Engineers at RMIT University in Australia have developed a novel building material that combines cardboard, soil, and water to create structural elements with about one-quarter of concrete’s carbon footprint. The innovation, called cardboard-confined rammed earth, requires no cement, is recyclable, and costs less than a third of conventional concrete options, tells Tech Xplore.
The idea builds on traditional rammed earth construction, which compacts soil (often with cement additives) into forms to create sturdy walls. The RMIT team replaced rigid formwork with cardboard tubes, which both shape and confine the earth while it cures. Because cardboard is lightweight, more sustainable, and often a waste product, this method also reduces the volume of discarded cardboard heading to landfills.

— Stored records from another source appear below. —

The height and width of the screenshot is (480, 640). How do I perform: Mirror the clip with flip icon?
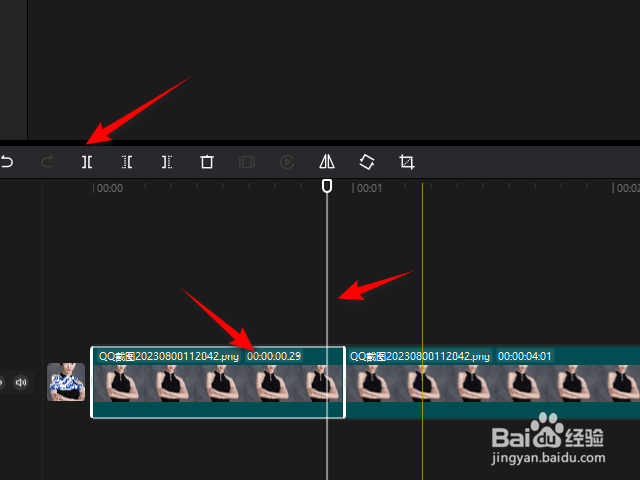[327, 162]
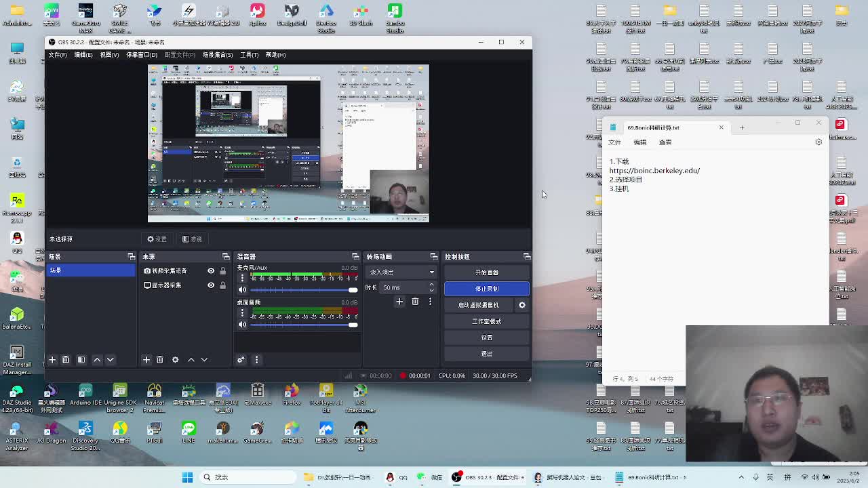Add a transition with plus icon
This screenshot has height=488, width=868.
coord(399,302)
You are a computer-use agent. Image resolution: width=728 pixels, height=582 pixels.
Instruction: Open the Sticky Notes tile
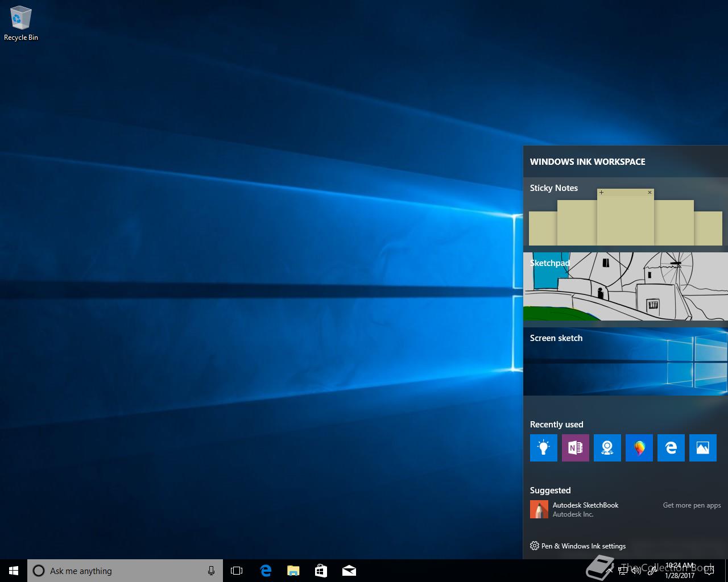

Practically, this approach enables on-site fabrication. Builders can haul cardboard tubes rather than bulky concrete or brick, then compact local soil and water inside them. In remote or resource-constrained areas, where soil is abundant, such a system could significantly reduce transport costs, simplify logistics, and lower upfront material demands. The thermal mass of the Earth gives interior temperature stability, minimizing reliance on active cooling systems in hot climates.
The research also explores how the thickness of cardboard affects the mechanical strength of the structure. In parallel, the team has tested combining rammed earth with carbon fiber reinforcement, yielding strength comparable to high-performance concrete in laboratory settings.
While the concept is still early stage, the authors are actively seeking industry partnerships to refine and scale it. If successful, cardboard-confined rammed earth could shift how we think about sustainable construction, i.e., prioritizing local materials, lower carbon impact, and circular lifecycle over heavy, cement-based methods.